Notice that the the transfer parameters in the submission file are uncommented now as we need to upload filterHighE.tgz to the job to be unpacked and built.

hddmcp To reduce overall disc space I cut out the unnecessary data from the hdgeant.hddm files. I used hddmcp to do this. The source code and executable are here: cuthddm.tgz. The README file in the tarball explains how to modify and build your own. It does not need to be compiled on the grid and can just be moved to the HALLD_HOME/bin folder. The permission must be set on the grid as they don't transfer from the Linux client.

bash$ globus-url-copy file:////home/leverin/gluex/my_src/cuthddm/hddmcp \
/nfs/direct/app/Gluex/test/bin/Linux_CentOS5-i686-gcc4.1.2
bash$ globus-job-run grendl.phys.uconn.edu /usr/bin/chmod a+x \
/nfs/direct/app/Gluex/test/bin/Linux_CentOS5-i686-gcc4.1.2/hddmcp

fcalTree4 My reconstruction code is here: fcalTree4.tgz. The submission files are here: build_fcaltree4.sh and build_fcaltree4.sub

I am interested in eta-pi0 reconstruction. I use HDParSim to handle the protons and identify DPhoton showers due to charged particles. The output is a ROOT file.

HDParsim needs the resolution tables found here HOWTO run the semi-parametric Monte Carlo. I moved the root files to /nfs/direct/app/Gluex/eta-pi0/lib and then linked to them for each job rather than moving them each time. This saves some time and bandwidth.

A Background Simulation and Analysis

For my jobs I require longer time and I will submit jobs under the simulation role.

bash$ voms-proxy-init -hours 72 -cert ~/.globus/usercred.p12 -voms Gluex:/Gluex/simulation

I've written a PERL script that creates job directories, the run.ffr file needed by bggen, the control.in file needed by hdgeant, and the submission files needed for condor. Each job has unique random number seeds so that each job is statistically different from each other. The perl script uses templates and then writes out the unique job files to the job folder.

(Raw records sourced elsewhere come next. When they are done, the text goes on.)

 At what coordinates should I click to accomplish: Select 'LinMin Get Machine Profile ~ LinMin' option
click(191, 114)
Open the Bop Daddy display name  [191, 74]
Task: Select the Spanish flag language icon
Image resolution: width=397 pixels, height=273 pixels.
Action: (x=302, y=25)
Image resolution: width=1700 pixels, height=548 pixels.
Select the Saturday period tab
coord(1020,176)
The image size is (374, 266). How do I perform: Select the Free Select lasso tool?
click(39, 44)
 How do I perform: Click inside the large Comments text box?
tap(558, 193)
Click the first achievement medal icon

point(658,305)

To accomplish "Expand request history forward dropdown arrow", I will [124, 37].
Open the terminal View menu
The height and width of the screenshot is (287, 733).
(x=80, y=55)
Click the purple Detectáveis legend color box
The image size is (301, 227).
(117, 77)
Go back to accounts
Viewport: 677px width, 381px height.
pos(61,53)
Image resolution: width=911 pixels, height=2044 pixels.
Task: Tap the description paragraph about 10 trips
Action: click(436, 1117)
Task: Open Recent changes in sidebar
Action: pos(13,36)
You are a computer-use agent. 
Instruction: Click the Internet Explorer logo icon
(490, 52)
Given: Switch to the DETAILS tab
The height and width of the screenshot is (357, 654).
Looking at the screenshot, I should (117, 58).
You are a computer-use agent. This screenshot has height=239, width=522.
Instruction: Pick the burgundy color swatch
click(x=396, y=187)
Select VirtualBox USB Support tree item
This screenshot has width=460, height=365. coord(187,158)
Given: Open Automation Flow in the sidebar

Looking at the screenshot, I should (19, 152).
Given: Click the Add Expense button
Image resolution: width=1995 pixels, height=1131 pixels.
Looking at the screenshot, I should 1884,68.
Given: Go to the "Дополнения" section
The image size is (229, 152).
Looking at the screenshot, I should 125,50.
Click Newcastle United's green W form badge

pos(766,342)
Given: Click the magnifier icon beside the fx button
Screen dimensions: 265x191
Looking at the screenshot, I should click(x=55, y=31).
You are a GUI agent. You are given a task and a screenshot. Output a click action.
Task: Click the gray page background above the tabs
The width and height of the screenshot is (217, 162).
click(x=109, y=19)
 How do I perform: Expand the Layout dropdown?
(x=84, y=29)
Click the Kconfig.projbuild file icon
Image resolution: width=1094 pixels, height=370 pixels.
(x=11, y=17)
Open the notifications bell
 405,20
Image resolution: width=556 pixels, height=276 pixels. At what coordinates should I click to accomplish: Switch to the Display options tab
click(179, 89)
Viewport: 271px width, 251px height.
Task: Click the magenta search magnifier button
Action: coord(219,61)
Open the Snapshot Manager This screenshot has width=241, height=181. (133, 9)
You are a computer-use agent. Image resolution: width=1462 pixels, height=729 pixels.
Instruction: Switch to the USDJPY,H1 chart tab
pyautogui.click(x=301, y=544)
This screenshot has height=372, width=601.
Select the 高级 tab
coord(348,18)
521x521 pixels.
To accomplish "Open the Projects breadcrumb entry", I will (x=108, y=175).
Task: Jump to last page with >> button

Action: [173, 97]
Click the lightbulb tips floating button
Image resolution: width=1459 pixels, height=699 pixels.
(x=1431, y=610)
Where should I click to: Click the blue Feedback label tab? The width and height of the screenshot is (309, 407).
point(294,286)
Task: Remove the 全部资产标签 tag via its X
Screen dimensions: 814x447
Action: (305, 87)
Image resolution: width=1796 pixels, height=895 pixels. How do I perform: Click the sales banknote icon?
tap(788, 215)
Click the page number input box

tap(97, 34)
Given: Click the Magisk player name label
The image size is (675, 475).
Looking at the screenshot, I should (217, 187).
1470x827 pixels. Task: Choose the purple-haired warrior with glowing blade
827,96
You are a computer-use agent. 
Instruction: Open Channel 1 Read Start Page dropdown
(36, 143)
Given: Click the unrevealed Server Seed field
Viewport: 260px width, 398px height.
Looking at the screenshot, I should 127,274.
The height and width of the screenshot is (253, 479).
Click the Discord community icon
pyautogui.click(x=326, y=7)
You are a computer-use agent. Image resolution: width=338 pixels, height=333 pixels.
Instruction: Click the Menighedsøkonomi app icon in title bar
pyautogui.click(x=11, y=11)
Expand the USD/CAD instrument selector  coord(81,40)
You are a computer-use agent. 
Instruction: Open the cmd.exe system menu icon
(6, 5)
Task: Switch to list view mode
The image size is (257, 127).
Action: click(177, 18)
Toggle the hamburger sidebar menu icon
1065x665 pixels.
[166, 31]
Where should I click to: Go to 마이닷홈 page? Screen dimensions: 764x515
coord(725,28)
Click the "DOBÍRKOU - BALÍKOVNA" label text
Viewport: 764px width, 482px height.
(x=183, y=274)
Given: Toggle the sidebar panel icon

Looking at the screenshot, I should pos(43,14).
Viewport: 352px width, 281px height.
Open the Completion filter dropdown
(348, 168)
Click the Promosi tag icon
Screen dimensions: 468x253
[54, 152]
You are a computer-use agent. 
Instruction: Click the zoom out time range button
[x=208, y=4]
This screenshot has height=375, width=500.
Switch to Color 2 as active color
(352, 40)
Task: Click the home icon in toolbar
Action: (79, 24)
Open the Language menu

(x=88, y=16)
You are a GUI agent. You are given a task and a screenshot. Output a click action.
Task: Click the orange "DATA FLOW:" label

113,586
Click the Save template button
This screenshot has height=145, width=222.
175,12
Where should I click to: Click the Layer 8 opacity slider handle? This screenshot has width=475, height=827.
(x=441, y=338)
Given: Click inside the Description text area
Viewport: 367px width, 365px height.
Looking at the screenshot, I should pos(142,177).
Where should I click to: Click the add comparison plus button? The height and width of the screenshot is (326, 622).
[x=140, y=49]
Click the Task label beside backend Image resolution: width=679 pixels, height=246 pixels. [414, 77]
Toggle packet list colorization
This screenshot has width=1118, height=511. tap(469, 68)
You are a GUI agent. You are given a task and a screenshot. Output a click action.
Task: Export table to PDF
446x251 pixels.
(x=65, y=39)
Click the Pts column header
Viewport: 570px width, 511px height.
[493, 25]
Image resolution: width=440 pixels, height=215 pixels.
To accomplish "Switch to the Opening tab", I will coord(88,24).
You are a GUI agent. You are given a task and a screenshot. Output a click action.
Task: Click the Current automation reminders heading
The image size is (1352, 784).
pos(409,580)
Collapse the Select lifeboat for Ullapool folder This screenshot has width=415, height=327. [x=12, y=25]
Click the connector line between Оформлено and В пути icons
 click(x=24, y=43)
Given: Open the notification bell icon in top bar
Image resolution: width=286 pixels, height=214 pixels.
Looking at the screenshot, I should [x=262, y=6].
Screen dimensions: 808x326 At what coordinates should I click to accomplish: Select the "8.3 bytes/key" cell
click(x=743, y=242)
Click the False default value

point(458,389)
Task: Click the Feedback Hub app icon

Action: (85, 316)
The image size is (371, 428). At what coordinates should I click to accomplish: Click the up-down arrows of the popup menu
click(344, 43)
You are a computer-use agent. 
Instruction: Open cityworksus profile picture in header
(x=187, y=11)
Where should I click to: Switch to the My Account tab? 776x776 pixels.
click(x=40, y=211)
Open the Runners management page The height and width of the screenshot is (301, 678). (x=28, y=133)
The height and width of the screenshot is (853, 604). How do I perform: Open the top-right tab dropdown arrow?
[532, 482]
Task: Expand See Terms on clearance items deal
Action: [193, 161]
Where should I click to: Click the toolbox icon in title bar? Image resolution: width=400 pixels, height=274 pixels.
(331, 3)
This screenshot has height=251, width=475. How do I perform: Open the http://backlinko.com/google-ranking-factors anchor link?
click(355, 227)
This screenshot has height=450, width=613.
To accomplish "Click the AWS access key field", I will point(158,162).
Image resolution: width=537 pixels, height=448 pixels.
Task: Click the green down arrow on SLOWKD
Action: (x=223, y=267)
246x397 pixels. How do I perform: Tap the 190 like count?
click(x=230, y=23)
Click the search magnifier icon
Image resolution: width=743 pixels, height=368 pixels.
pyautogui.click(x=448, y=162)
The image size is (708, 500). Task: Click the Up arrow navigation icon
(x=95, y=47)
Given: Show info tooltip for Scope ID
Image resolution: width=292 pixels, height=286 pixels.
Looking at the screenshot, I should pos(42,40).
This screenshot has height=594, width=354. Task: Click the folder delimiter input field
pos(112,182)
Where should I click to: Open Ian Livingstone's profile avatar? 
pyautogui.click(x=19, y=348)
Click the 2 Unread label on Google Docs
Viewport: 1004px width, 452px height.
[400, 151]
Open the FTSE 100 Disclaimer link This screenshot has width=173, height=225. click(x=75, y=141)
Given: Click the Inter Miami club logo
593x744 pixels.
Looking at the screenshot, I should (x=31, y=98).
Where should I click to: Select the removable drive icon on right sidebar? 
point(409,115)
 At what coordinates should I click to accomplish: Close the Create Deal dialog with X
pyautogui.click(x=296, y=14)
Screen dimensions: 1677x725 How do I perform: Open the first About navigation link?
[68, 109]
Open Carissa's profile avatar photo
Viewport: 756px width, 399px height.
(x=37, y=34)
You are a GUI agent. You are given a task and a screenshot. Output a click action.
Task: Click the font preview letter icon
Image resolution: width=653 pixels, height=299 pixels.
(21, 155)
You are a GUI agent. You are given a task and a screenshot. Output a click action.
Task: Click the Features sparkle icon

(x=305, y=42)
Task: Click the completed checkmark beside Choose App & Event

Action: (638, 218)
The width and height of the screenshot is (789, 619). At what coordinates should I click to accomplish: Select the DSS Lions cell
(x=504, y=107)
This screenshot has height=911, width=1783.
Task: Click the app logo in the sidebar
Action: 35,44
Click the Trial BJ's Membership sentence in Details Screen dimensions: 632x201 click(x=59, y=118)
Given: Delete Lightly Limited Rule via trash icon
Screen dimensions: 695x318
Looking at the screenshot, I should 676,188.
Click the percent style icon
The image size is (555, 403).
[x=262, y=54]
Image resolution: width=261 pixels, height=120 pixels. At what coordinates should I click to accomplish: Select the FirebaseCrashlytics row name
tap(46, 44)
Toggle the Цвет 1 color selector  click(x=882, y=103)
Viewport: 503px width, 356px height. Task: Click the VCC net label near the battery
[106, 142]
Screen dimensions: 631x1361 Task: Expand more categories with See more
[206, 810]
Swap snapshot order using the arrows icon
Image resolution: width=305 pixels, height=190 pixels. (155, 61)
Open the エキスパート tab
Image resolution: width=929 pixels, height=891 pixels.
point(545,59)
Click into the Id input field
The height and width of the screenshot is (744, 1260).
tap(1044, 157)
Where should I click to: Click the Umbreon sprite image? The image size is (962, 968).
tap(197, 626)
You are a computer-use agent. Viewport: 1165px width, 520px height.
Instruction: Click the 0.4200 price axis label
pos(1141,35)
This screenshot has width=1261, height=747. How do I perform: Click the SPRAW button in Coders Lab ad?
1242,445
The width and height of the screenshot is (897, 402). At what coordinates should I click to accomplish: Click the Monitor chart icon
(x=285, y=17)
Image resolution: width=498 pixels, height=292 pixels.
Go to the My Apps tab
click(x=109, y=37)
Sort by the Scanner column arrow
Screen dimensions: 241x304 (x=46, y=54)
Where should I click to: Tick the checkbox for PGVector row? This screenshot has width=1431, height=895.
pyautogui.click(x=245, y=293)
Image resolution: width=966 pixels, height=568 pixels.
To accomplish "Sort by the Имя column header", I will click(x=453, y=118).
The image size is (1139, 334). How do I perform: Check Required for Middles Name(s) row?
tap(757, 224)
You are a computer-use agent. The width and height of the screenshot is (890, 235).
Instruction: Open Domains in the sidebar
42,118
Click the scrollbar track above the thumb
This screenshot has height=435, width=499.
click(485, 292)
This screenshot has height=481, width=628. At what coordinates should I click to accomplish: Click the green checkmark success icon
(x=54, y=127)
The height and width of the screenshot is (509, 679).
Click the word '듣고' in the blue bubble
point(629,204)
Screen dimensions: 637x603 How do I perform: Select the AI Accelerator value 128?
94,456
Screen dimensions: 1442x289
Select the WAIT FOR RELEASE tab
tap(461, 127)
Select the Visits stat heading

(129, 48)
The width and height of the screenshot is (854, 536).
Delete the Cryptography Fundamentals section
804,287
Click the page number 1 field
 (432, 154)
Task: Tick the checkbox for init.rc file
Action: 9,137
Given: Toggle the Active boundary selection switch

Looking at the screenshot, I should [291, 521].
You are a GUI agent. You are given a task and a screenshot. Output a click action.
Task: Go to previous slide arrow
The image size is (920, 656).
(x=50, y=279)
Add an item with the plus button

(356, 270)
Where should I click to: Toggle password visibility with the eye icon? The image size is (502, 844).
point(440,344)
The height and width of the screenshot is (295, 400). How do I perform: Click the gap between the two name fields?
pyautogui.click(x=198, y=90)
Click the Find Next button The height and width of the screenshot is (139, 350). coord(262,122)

A tarball of my job submission script is found here: jobsub.tgz

There is a loop in runfullanalysis.pl that determines the job numbers to submit. Edit this to vary the job number range. The bggen input card fort.15 has a line that controls the number of events to generate. The script moves the hdgeant_cut.hddm and fcaltree4.root file to storage and then deletes all the files in the job directory to clean things up and makes sure nothing large gets sent back to the client machine.